* Short problem
Please copy the material word for word, starting at the line containing "Open the CSIRO credit link" and ending at its final line, and leave out the pictures.
START
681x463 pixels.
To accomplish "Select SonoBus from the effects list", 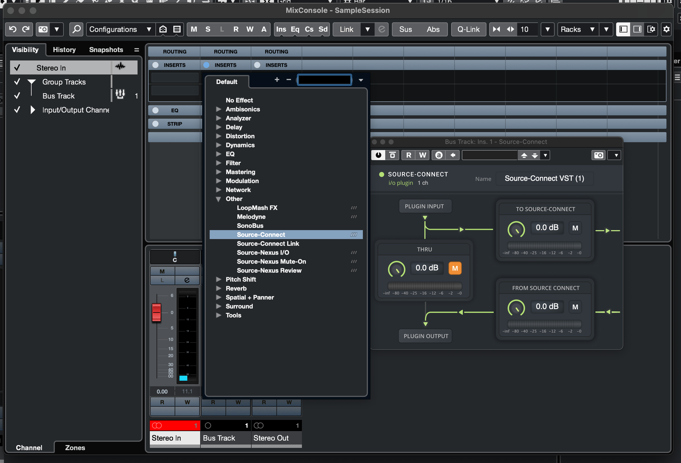I will point(250,226).
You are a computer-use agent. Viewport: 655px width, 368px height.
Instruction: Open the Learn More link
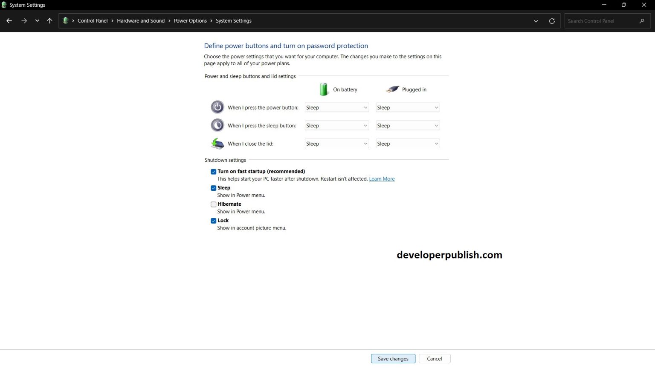381,178
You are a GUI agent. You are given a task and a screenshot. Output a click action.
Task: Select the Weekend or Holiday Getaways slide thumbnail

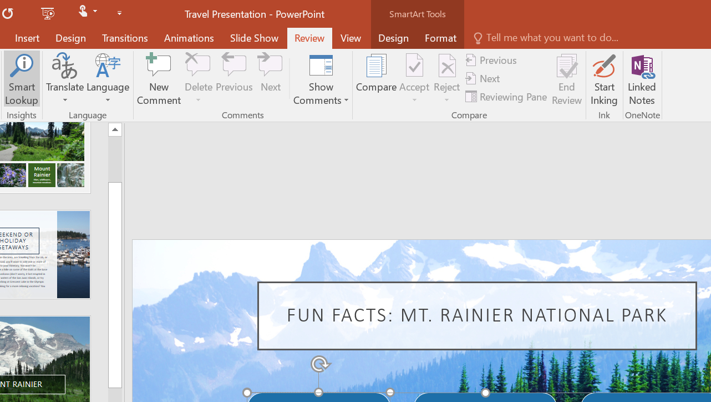[45, 254]
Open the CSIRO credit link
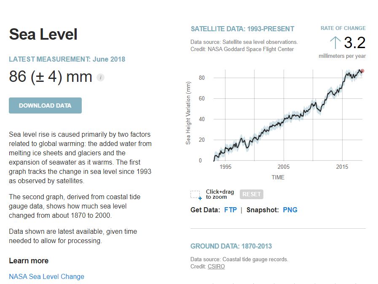Viewport: 378px width, 284px height. 216,266
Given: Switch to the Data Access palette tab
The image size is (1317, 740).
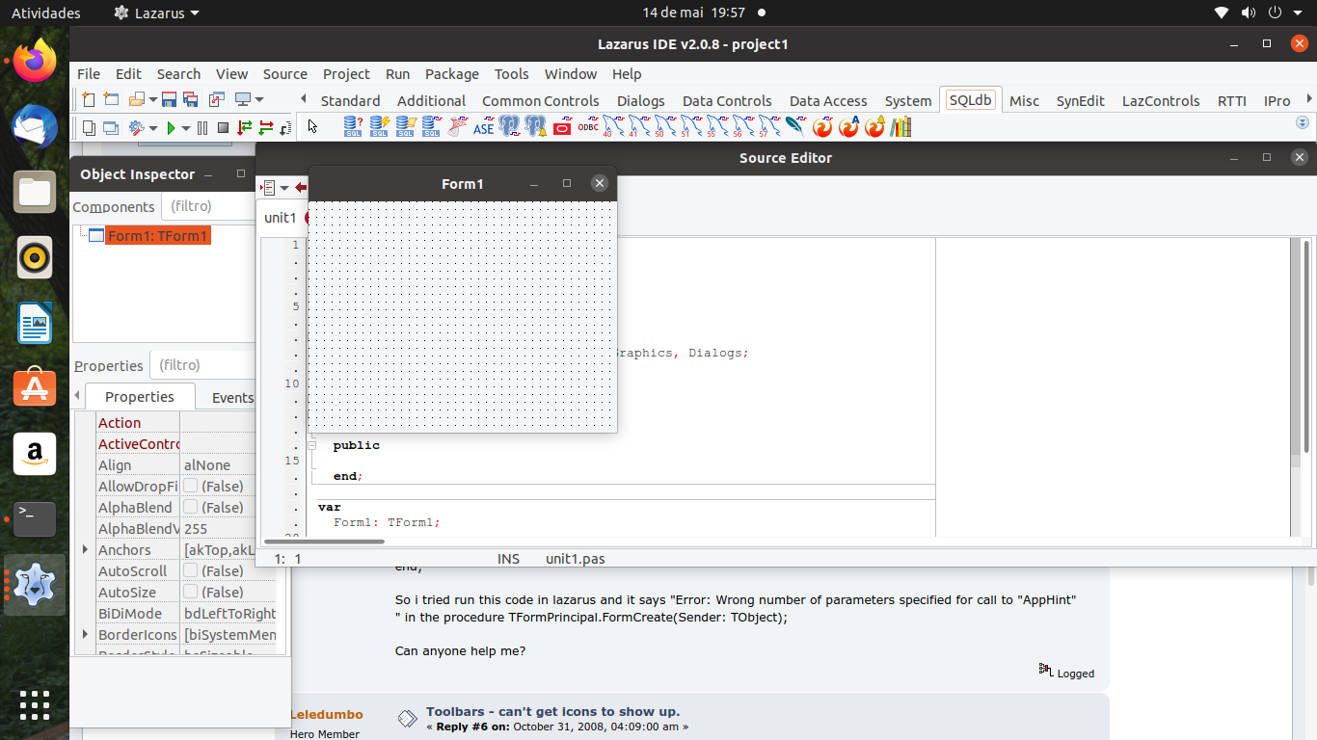Looking at the screenshot, I should pyautogui.click(x=827, y=101).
END
* Response below
Open the CSIRO credit link
Viewport: 378px width, 284px height. 216,266
Given: Switch to the Data Access palette tab
The image size is (1317, 740).
Looking at the screenshot, I should pyautogui.click(x=827, y=101).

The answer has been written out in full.